STORED DATA:
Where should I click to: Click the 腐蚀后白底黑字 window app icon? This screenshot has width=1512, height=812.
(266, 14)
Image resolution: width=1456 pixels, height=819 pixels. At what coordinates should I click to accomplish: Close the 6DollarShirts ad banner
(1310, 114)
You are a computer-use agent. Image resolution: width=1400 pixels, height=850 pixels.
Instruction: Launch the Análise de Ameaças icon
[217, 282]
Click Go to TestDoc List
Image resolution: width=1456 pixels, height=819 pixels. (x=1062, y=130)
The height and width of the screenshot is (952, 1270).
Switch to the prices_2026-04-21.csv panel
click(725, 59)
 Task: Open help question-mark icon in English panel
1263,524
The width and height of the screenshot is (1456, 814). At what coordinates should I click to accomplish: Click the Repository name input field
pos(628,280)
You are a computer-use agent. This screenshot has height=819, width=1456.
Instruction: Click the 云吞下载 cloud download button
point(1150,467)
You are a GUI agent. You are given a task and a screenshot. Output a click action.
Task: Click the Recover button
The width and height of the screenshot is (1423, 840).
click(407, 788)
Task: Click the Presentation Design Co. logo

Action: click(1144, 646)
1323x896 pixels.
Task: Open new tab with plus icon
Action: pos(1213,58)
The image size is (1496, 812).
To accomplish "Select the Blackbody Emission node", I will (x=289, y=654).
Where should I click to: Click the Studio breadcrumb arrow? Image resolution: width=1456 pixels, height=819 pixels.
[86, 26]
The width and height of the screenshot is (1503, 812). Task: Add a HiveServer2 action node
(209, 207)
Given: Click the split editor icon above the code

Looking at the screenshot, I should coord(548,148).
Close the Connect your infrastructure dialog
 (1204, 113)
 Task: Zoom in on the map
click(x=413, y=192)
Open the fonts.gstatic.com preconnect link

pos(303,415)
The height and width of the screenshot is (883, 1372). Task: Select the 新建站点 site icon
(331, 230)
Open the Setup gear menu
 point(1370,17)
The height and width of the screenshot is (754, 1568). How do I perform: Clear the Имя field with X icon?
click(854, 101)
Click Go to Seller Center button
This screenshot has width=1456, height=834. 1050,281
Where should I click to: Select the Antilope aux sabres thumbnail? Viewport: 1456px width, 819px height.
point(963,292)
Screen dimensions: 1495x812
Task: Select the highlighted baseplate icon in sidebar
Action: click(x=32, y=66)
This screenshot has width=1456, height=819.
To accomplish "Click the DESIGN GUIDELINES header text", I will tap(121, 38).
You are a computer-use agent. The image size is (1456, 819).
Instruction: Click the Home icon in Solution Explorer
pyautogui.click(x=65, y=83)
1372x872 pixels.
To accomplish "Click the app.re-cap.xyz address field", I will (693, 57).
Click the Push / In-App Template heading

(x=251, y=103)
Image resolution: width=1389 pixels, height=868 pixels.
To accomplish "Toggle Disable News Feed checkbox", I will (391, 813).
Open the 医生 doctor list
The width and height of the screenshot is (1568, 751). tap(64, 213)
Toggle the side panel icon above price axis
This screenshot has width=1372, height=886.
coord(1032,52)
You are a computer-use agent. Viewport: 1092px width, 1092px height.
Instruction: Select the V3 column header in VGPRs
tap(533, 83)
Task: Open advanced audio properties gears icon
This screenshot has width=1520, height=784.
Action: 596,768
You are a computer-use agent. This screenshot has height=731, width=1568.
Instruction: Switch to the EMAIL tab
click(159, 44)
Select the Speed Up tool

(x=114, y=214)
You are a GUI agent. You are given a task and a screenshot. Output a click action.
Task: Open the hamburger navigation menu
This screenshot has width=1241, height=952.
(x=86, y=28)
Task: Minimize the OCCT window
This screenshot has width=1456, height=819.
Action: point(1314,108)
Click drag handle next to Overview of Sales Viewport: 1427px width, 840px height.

THE TASK:
Repeat the records above exactly, with nothing left out.

SOLUTION FOR THIS EXERCISE:
Where should I click to: Click the 腐蚀后白底黑字 window app icon? This screenshot has width=1512, height=812.
(266, 14)
Image resolution: width=1456 pixels, height=819 pixels. At what coordinates should I click to accomplish: Close the 6DollarShirts ad banner
(1310, 114)
You are a computer-use agent. Image resolution: width=1400 pixels, height=850 pixels.
Instruction: Launch the Análise de Ameaças icon
[217, 282]
Click Go to TestDoc List
Image resolution: width=1456 pixels, height=819 pixels. (x=1062, y=130)
The height and width of the screenshot is (952, 1270).
Switch to the prices_2026-04-21.csv panel
click(725, 59)
 Task: Open help question-mark icon in English panel
1263,524
The width and height of the screenshot is (1456, 814). At what coordinates should I click to accomplish: Click the Repository name input field
pos(628,280)
You are a computer-use agent. This screenshot has height=819, width=1456.
Instruction: Click the 云吞下载 cloud download button
point(1150,467)
You are a GUI agent. You are given a task and a screenshot. Output a click action.
Task: Click the Recover button
The width and height of the screenshot is (1423, 840).
click(407, 788)
Task: Click the Presentation Design Co. logo

Action: click(1144, 646)
1323x896 pixels.
Task: Open new tab with plus icon
Action: pos(1213,58)
The image size is (1496, 812).
To accomplish "Select the Blackbody Emission node", I will (x=289, y=654).
Where should I click to: Click the Studio breadcrumb arrow? Image resolution: width=1456 pixels, height=819 pixels.
[86, 26]
The width and height of the screenshot is (1503, 812). Task: Add a HiveServer2 action node
(209, 207)
Given: Click the split editor icon above the code

Looking at the screenshot, I should coord(548,148).
Close the Connect your infrastructure dialog
 (1204, 113)
 Task: Zoom in on the map
click(x=413, y=192)
Open the fonts.gstatic.com preconnect link

pos(303,415)
The height and width of the screenshot is (883, 1372). Task: Select the 新建站点 site icon
(331, 230)
Open the Setup gear menu
 point(1370,17)
The height and width of the screenshot is (754, 1568). How do I perform: Clear the Имя field with X icon?
click(854, 101)
Click Go to Seller Center button
This screenshot has width=1456, height=834. 1050,281
Where should I click to: Select the Antilope aux sabres thumbnail? Viewport: 1456px width, 819px height.
point(963,292)
Screen dimensions: 1495x812
Task: Select the highlighted baseplate icon in sidebar
Action: click(x=32, y=66)
This screenshot has width=1456, height=819.
To accomplish "Click the DESIGN GUIDELINES header text", I will tap(121, 38).
You are a computer-use agent. The image size is (1456, 819).
Instruction: Click the Home icon in Solution Explorer
pyautogui.click(x=65, y=83)
1372x872 pixels.
To accomplish "Click the app.re-cap.xyz address field", I will (693, 57).
Click the Push / In-App Template heading

(x=251, y=103)
Image resolution: width=1389 pixels, height=868 pixels.
To accomplish "Toggle Disable News Feed checkbox", I will (391, 813).
Open the 医生 doctor list
The width and height of the screenshot is (1568, 751). tap(64, 213)
Toggle the side panel icon above price axis
This screenshot has width=1372, height=886.
coord(1032,52)
You are a computer-use agent. Viewport: 1092px width, 1092px height.
Instruction: Select the V3 column header in VGPRs
tap(533, 83)
Task: Open advanced audio properties gears icon
This screenshot has width=1520, height=784.
Action: 596,768
You are a computer-use agent. This screenshot has height=731, width=1568.
Instruction: Switch to the EMAIL tab
click(159, 44)
Select the Speed Up tool

(x=114, y=214)
You are a GUI agent. You are given a task and a screenshot. Output a click action.
Task: Open the hamburger navigation menu
This screenshot has width=1241, height=952.
(x=86, y=28)
Task: Minimize the OCCT window
This screenshot has width=1456, height=819.
Action: point(1314,108)
Click drag handle next to Overview of Sales Viewport: 1427px width, 840px height.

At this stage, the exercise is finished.